Dans leur résolution, les députés soulignent encore que l'Union doit réviser en profondeur sa politique à l'égard de ses voisins méridionaux. Celle-ci devrait comporter des ressources budgétaires suffisantes et prévoir une stratégie globale qui aide prioritairement les pays "à bâtir des États ouverts à la diversité et opérationnels, aptes à assurer la sécurité de leurs citoyens, à faire face à l'extrémisme religieux et à consolider l'état de droit, préalable à l'investissement et au développement économique", dit le Parlement.

Comme pour les voisins de l’Est, le Parlement insiste pour que insiste pour que cette stratégie révisée soit basée sur la différenciation et le principe qui consiste à donner plus pour recevoir plus, "en vertu duquel l'Union devrait apporter une aide supplémentaire aux gouvernements partenaires qui s'engagent sur le chemin de la démocratisation, et font des progrès tangibles dans cette voie, notamment la Tunisie, la Jordanie et le Maroc".

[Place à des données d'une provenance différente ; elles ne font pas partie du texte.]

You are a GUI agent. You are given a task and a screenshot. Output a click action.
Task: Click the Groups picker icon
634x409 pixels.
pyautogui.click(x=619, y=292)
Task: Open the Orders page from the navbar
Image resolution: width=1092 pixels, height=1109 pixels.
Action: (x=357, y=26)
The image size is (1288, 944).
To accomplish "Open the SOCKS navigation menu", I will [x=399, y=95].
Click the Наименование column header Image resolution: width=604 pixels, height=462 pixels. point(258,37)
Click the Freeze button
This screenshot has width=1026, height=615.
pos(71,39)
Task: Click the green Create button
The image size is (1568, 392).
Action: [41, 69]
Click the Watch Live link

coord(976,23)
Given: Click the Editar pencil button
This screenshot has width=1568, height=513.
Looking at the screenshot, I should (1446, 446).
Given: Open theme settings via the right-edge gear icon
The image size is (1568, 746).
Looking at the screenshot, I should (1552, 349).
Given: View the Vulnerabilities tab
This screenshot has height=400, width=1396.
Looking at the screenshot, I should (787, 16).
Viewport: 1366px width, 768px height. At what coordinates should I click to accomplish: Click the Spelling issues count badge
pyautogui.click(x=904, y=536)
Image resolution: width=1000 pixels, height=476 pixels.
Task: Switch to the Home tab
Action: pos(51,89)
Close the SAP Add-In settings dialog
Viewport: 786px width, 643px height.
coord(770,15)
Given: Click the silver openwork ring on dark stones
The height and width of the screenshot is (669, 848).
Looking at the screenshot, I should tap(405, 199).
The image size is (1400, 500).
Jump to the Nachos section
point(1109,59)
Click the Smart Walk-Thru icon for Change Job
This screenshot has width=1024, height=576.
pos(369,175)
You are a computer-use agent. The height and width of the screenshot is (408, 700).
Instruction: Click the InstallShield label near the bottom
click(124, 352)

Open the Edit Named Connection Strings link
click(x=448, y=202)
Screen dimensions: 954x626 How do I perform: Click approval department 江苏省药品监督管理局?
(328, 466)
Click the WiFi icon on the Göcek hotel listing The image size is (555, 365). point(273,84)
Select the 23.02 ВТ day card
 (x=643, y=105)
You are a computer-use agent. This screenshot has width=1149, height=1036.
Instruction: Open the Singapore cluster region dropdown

Le Parlement européen prie par ailleurs instamment les autorités de l'Union "de développer, en coopération étroite avec les États-Unis et avec la participation des grandes puissances (par exemple la Russie et la Chine), une stratégie qui pousserait les acteurs régionaux (dont la Turquie, l'Iraq, Israël, la Jordanie, l'Égypte, les gouvernements du Conseil de coopération du Golfe, l'Iran, la Ligue arabe et les forces kurdes) à s'unir pour mettre un terme aux guerres par procuration et cesser de financer les fondamentalistes et trouver une solution pour la paix et la stabilité dans la région, notamment en vue de mettre fin à la guerre en Syrie et en Iraq", lit-on dans la résolution.

Condamnant dans ce contexte les activités criminelles et la violence barbare perpétrées par les groupes terroristes djihadistes du soi-disant État islamique (EI) qui "représentent une menace majeure pour la région élargie du Moyen-Orient et de l'Afrique du Nord, pour l'Europe, voire pour la paix et la stabilité mondiales", le Parlement demande l'intensification de la forte pression mondiale pour priver l’EI de revenus pétroliers et l’application de sanctions strictes sur leurs transactions financières dont ils sont les bénéficiaires. Le Parlement observe par ailleurs que les ressources financières des groupes djihadistes proviennent également de certains pays arabes, "auxquels l'Union devraient demander davantage de cohérence", dit le texte.

Renforcer un ordre mondial coopératif et fondé sur des règles

Le Parlement européen se dit enfin "convaincu" que les États-Unis sont un "partenaire stratégique essentiel de l'Union" et promeut en conséquence "une coordination plus étroite, d'égal à égal, dans le domaine de la politique étrangère européenne, de sorte que le droit international soit respecté et que des stratégies communes soient adoptées contre les problèmes qui se posent dans le voisinage de l'Union et à l'échelle mondiale".

Dans ce contexte, la résolution souligne "le caractère stratégique" du partenariat transatlantique de commerce et d'investissement (PTCI ou TTIP), "qui a le potentiel d'inciter les partenaires transatlantiques à fixer des normes en matière d'emploi, de santé, d'environnement et de propriété intellectuelle, et à renforcer la gouvernance au niveau mondial".